Frequently Asked Questions
What are the most important pages for a small business website?
The five essential pages are: homepage (with a clear value proposition and call-to-action), about page (with team photos and credentials), services or products page (ideally individual pages per service), contact page (with phone number, form, and map), and testimonials page (with real customer reviews). According to KoMarketing, 64% of visitors expect to see contact information on the homepage, and 52% want to see an about page — these aren't optional.
How many pages should a small business website have?
Most small businesses need 5 to 15 pages. Start with the five core pages (home, about, services, contact, testimonials), then add individual pages for each service you offer and each major location you serve. A plumber offering 4 services in 3 cities might need 12-15 pages total. Don't pad your site with filler — every page should serve a specific purpose for either the visitor or your search rankings.
Does my small business website need a blog?

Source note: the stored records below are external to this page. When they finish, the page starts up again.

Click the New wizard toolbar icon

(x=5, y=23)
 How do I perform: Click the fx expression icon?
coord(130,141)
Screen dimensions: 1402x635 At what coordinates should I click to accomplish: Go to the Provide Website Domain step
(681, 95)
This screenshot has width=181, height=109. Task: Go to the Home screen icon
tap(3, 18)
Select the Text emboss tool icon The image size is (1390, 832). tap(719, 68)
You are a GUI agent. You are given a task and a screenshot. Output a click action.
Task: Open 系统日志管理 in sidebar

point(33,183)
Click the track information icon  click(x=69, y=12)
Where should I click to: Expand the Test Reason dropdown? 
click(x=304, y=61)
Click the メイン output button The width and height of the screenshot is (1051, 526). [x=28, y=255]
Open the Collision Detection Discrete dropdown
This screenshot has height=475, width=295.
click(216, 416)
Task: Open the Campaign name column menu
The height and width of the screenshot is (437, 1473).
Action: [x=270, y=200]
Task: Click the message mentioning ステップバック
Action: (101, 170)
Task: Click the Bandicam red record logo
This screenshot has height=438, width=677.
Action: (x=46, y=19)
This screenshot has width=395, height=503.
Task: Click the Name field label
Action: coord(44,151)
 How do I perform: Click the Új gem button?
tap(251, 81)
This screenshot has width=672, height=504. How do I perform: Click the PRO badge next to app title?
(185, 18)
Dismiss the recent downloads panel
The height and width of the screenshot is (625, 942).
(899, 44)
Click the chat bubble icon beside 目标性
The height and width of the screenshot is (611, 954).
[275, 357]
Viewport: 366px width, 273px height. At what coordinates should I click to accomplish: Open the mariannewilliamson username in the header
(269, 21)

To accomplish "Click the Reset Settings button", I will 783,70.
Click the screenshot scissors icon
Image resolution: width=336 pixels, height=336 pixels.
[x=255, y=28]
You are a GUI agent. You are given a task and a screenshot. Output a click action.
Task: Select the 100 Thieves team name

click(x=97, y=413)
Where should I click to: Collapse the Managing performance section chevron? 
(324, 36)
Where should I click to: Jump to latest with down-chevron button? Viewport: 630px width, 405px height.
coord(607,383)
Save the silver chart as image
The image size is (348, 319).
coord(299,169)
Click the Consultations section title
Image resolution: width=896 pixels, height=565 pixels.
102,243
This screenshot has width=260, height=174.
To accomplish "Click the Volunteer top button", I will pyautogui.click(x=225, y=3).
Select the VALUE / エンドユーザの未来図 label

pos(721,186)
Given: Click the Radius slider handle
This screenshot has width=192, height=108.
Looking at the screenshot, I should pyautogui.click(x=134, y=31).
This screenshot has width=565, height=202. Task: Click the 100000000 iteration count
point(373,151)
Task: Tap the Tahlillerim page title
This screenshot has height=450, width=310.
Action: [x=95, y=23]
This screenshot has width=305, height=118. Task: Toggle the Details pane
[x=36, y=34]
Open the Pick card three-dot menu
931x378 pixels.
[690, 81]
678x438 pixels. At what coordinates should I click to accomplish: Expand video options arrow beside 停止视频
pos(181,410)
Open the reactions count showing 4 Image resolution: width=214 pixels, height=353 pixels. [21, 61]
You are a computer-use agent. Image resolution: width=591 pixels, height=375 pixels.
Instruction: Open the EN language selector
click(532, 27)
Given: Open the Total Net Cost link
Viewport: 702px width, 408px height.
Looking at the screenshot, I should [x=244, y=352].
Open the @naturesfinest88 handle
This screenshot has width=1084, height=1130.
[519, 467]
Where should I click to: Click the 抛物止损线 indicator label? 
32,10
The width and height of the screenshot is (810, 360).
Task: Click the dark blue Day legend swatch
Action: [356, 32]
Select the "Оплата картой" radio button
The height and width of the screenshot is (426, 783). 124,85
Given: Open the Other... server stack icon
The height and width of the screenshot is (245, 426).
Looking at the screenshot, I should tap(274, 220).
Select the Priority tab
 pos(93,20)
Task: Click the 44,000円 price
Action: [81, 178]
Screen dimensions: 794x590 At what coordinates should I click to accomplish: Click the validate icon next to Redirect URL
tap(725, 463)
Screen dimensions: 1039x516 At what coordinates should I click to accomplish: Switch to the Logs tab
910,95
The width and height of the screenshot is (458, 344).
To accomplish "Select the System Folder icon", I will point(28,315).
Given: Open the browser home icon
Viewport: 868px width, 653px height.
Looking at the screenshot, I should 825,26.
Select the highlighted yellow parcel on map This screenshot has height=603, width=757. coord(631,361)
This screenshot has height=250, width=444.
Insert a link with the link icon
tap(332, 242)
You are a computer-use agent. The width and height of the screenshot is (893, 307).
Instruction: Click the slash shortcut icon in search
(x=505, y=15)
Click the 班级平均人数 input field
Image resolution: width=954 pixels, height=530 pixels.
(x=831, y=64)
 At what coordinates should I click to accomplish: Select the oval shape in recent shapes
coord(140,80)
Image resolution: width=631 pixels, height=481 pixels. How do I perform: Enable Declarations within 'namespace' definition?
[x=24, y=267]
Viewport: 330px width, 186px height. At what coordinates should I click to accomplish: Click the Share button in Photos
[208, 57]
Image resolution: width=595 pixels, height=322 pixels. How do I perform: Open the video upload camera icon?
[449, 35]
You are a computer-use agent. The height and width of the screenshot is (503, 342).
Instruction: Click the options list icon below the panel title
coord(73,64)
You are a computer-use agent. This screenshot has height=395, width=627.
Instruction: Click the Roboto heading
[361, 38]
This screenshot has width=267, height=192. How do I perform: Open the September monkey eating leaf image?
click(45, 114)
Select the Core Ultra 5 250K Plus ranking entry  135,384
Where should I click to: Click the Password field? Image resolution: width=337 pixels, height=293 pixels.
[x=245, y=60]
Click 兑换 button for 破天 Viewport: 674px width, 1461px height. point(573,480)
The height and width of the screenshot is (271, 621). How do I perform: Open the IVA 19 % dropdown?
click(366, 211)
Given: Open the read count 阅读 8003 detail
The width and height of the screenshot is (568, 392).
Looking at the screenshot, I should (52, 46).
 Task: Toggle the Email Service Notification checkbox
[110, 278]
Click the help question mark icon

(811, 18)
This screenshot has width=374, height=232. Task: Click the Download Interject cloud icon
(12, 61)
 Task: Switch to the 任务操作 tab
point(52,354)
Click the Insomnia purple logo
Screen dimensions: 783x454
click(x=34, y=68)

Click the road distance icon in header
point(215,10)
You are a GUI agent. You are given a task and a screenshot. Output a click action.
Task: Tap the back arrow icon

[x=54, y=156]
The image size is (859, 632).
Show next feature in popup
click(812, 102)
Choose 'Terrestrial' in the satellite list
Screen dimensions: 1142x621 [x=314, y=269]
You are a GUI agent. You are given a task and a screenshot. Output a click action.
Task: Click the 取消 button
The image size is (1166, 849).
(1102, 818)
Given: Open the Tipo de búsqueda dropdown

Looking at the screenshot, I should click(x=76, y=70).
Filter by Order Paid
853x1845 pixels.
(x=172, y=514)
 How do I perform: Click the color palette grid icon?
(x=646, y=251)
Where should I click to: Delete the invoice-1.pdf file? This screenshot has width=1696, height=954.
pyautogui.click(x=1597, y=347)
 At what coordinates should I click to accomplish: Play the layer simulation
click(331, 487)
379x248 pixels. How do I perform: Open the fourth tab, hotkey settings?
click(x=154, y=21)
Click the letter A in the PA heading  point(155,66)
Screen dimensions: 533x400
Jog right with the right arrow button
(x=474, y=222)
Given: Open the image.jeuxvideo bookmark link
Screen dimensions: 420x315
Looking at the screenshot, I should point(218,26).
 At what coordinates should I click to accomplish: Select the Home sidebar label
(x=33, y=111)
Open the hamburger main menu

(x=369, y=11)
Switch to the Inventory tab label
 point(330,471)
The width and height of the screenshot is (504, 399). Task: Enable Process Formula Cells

Not immediately. A blog is valuable for long-term SEO — it helps you rank for informational searches and keeps your site fresh for Google. But your first priority should be a site with optimized core pages that convert visitors into customers. Add a blog once your homepage, service pages, and contact page are performing well. When you do start blogging, focus on questions your customers actually ask rather than generic industry news.
What makes a small business website look trustworthy?
Four things build trust fastest: professional design (75% of consumers judge credibility based on website design, per Stanford), real customer reviews displayed prominently, visible credentials (licensing, certifications, awards), and real photos of your team and work. The fastest way to destroy trust is using stock photos, having broken pages, displaying an expired SSL certificate, or showing outdated content (like a "Latest News" post from two years ago).
How fast should my small business website load?
Your website should load in under 3 seconds on mobile. According to Google, 53% of mobile visitors abandon a page that takes longer. Aim for a PageSpeed Insights score of 80 or higher on both mobile and desktop. The most common speed killers for small business websites are uncompressed images, too many plugins, cheap hosting, and bloated page builder code. Test your current speed for free at Google's PageSpeed Insights.